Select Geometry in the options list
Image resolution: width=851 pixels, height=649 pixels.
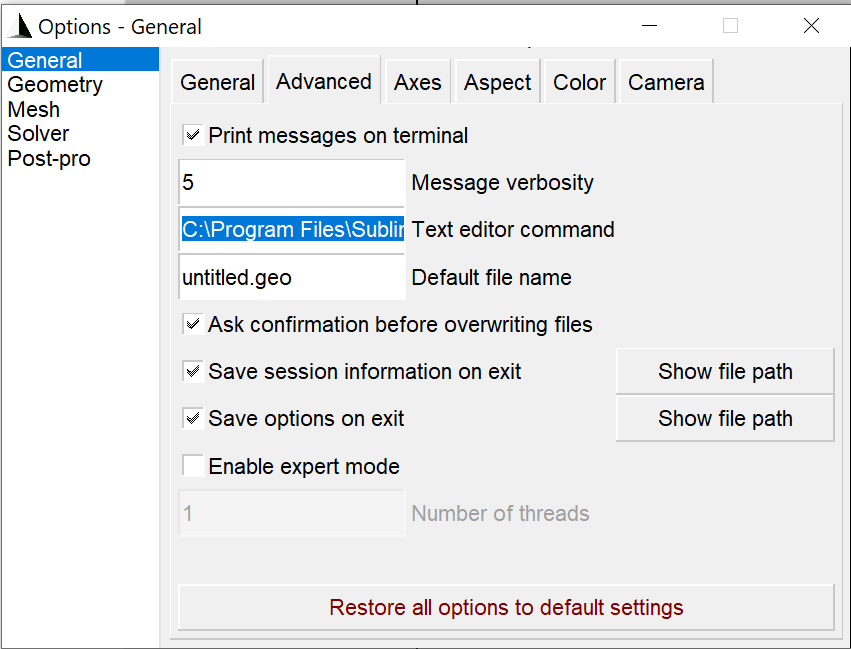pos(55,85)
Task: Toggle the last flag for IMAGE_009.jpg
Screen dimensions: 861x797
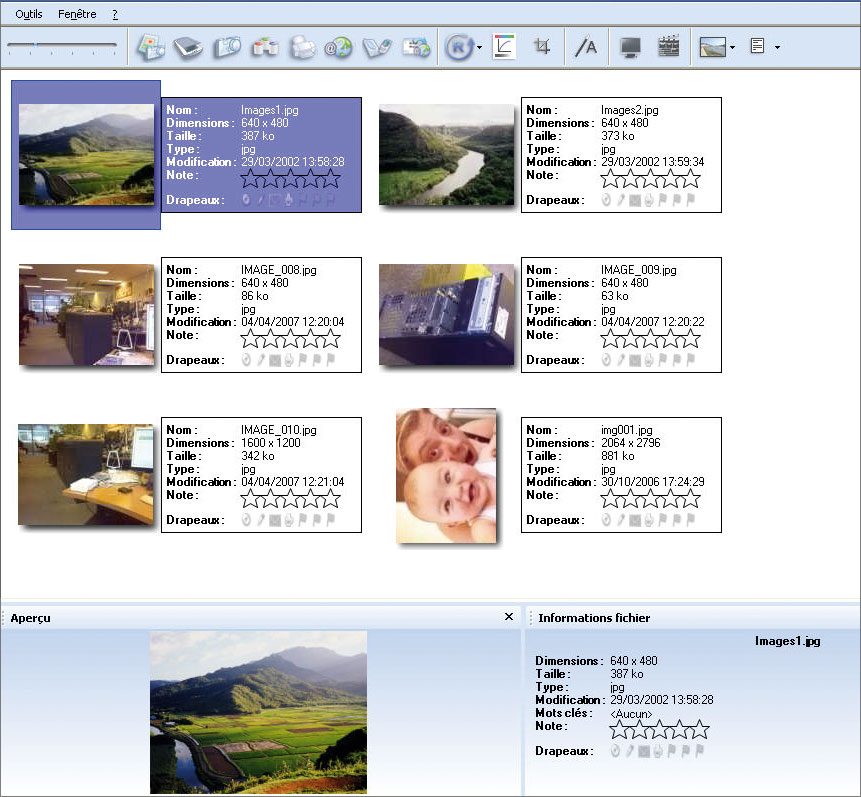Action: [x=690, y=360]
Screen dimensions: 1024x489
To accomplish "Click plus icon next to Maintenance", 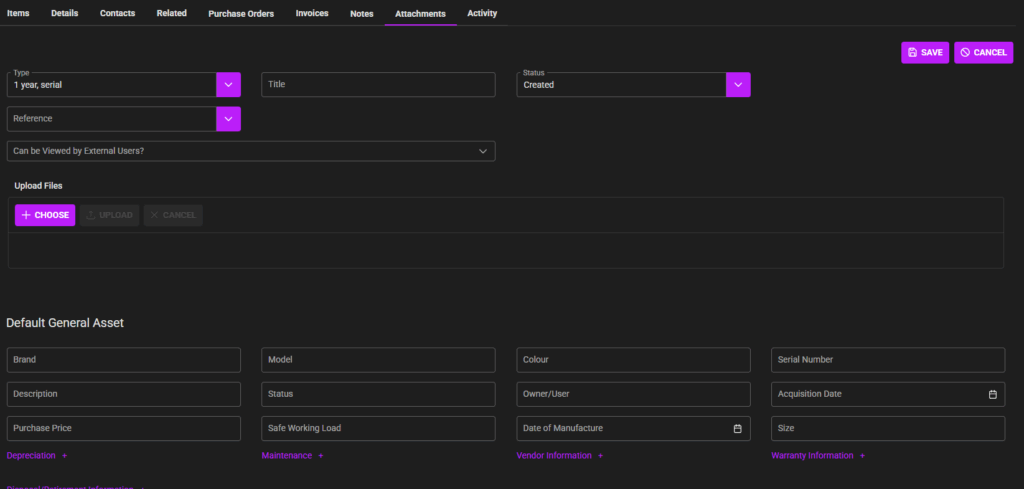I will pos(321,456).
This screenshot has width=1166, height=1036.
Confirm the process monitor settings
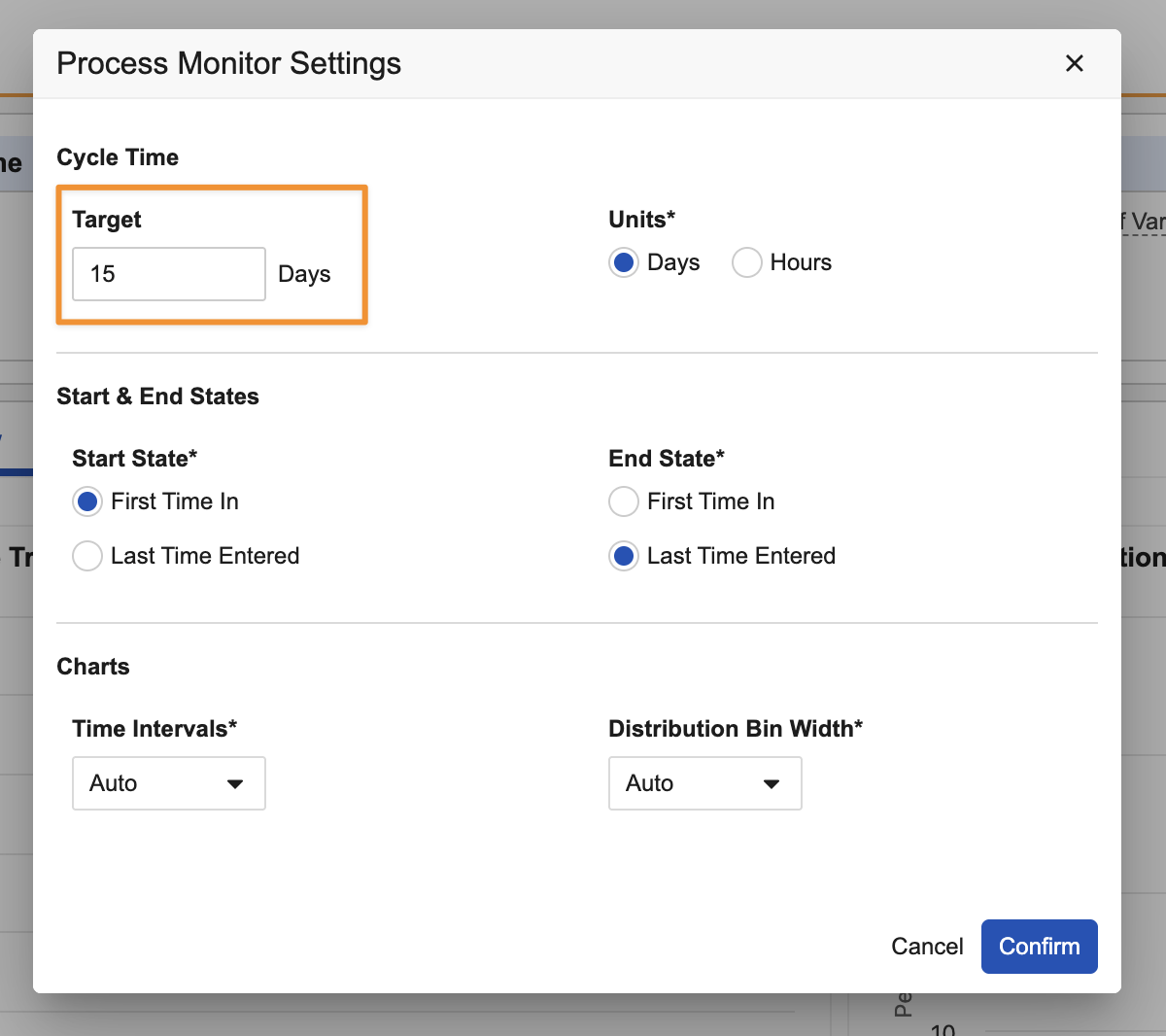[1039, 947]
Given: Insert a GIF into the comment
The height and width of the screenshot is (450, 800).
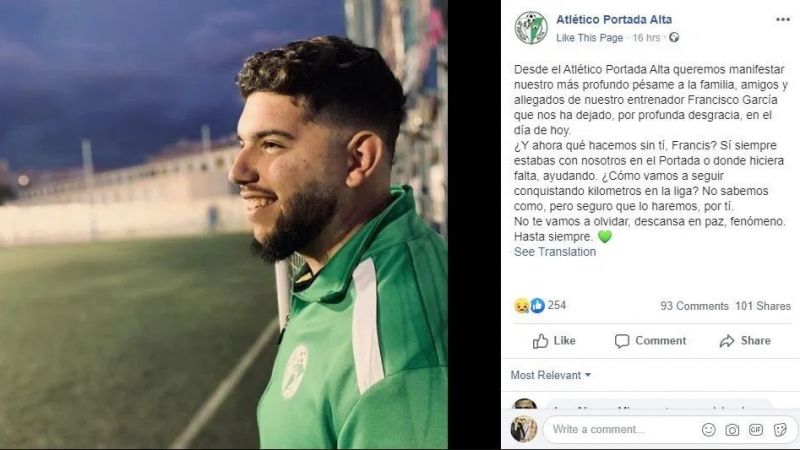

==================================================

- REQUIRED WORK
Render the material from the line containing "This screenshot has width=1166, height=1036." through the end of the material as a Markdown table with the columns Row and Material line. Leave out blank lines and the pictures.

- RESULT OF THE EXERCISE
| Row | Material line |
|---|---|
| 1 | This screenshot has width=1166, height=1036. |
| 2 | Confirm the process monitor settings |
| 3 | [1039, 947] |
| 4 | Given: Insert a GIF into the comment |
| 5 | The height and width of the screenshot is (450, 800). |